Sekarang semua tinggallah cerita lalu yang lucu. Sosok Handoko, seorang katolik taat yang juga seorang yatim, sekarang lebih dewasa (bukan karena dia kelahiran 1984 lho). Sebagai pegawai Djarum, Handoko yang terbiasa hidup keras, mampu bertahan dan menjadi pegawai yang rajin dan toleran. Usaha sampingan banyak dijalaninya untuk menghidupi keluarganya. Minuman keras ditinggalkannya, memalak dilupakannya dan perkelahian adalah kekanak-kanakan baginya. Masih banyak sisa kegilaannya, tapi Handoko sekarang adalah orang yang mengerti arti hidup karena diajari oleh hidup.
Fahmi sekarang telah menjadi pegawai anak perusahaan Pertamina di Cepu yang gajinya melebihi lulusan D3 STAN yang masih “hijau”. Fahmi adalah lulusan D3 Teknik Kimia Undip, ayahnya sudah meninggal dan punya tubuh gempal. Fahmi adalah teman prinsip saya saat teman yang lain mau melakukan hal yang nyata haram, Fahmi dan Saya selalu memohon maaf kepada teman yang lain untuk “hanya” menemani, sebagai solidaritas kami.

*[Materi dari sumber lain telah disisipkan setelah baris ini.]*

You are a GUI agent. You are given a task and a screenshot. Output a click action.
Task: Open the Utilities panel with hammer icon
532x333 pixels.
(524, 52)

Kukuh, keponakan seorang Wakapolda, sejak SMA sudah menggemborkan masuk Akademi Kepolisian, karena memang tubuhnya yang tinggi (184 cm), jadi saat SMA hanya menjadi tempat mainan untuknya. Ternyata tahun pertama gagal dan dia dijanjikan tahun kedua pasti masuk Akpol. Tapi ternyata tahun kedua gagal juga, padahal kuliahnya di D3 Teknik Mesin Undip sudah diabaikannya dengan meninggalkan IP Nasakom (Nilai Satu Koma). Kekasihnya kemudian meninggalkannya, dan setahun yang lalu dia menjadi Supir serabutan maupun kenek Truk. Secara ekonomi, Kukuh adalah yang paling berada di antara kami, tapi dia mencoba melakukan yang dia bisa agar tidak menganggur di rumah. Motivasinya kemudian meningkat setelah tahu bagaimana susahnya mencari uang. Kukuh kini sedang menjalani pendidikan kedokteran di semester 2. “Tak ada kata terlambat untuk memulai”, itulah kata terakhir yang sempat dia ucapkan sebelum kemarin terakhir kami bertemu mengenang masa lalu “Genk Hitam”.

Perubahan-perubahan yang terjadi pada personil genk ini bagi saya sangat mencengangkan. Entah motivasi apa yang ada, tetapi semua orang yang saat SMA pernah mengenal kami dan selalu berkata “Mau jadi apa kalian nanti kalau begitu terus?”, sekarang tercengang dan berkata “Hidup adalah Roda”.

Tak selamanya keburukan berakhir dengan keburukan, karena keburukan hanyalah konstanta, dan kebaikan adalah hasilnya, tergantung seberapa besar variabel yang mempengaruhi hasil mampu lebih tinggi dari konstanta.